The line also has been significantly outscored. Their season totals are five goals for, and 11 against. The numbers in their past eight games are one goal-for and three against.
“I do think we take a good amount of D-zone faceoffs. So getting out of there and taking care of that end of the rink (is important),” said Kapanen. “Obviously, I’d like to think that I’ve got some talent, and (McGinn) does, and so does Cartsy. I mean, he has 1,200 games and 800 points or whatever … So if we can just get more offense and get some goals, that would be a bonus.”
For the record, Carter has 821 points, but has remained one assist shy of 400 since notching one helper vs. St. Louis on Dec. 3.
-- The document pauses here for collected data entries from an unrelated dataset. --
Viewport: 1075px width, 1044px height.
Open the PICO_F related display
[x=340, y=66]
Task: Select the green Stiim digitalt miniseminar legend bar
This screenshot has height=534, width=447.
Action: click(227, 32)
Kasperi Kapanen has been an enigma. Talented. Fast. Potentially a power forward. But his production has been meager for most of the past season and a half. He has 13 points (5-8-13) in 24 games, but four of his five goals and five points of his points came during a two-game stretch, including a hat trick earlier this month.
Otherwise, he has eight points in the other 22 games. For a fourth-liner playing well, those might be good statistics. But for a first-round pick with top-six talent, those can be underwhelming.
“I would anticipate us probably tinkering with those lines a little bit to see if we can come up with a little bit more balance,” Sullivan concluded.
Fourth-line winger Ryan Poehling remains out, as does Josh Archibald. Last Thursday, Sullivan shortened the bench against the Carolina Hurricanes. Fourth-liners Drew O’Connor and Danton Heinen played sparingly, but Kapanen showed a burst of energy and speed. He remained in the forwards’ rotation and was a noticeable presence.
The Penguins lost, 4-3, but Kapanen has shown well, in intermittent spurts. Consistency would go a long way to solving the Penguins’ issues.
While the fourth line has two injuries, the third line has none. So, the extent to which Sullivan may tinker with the struggling Pittsburgh Penguins lines could become a storyline.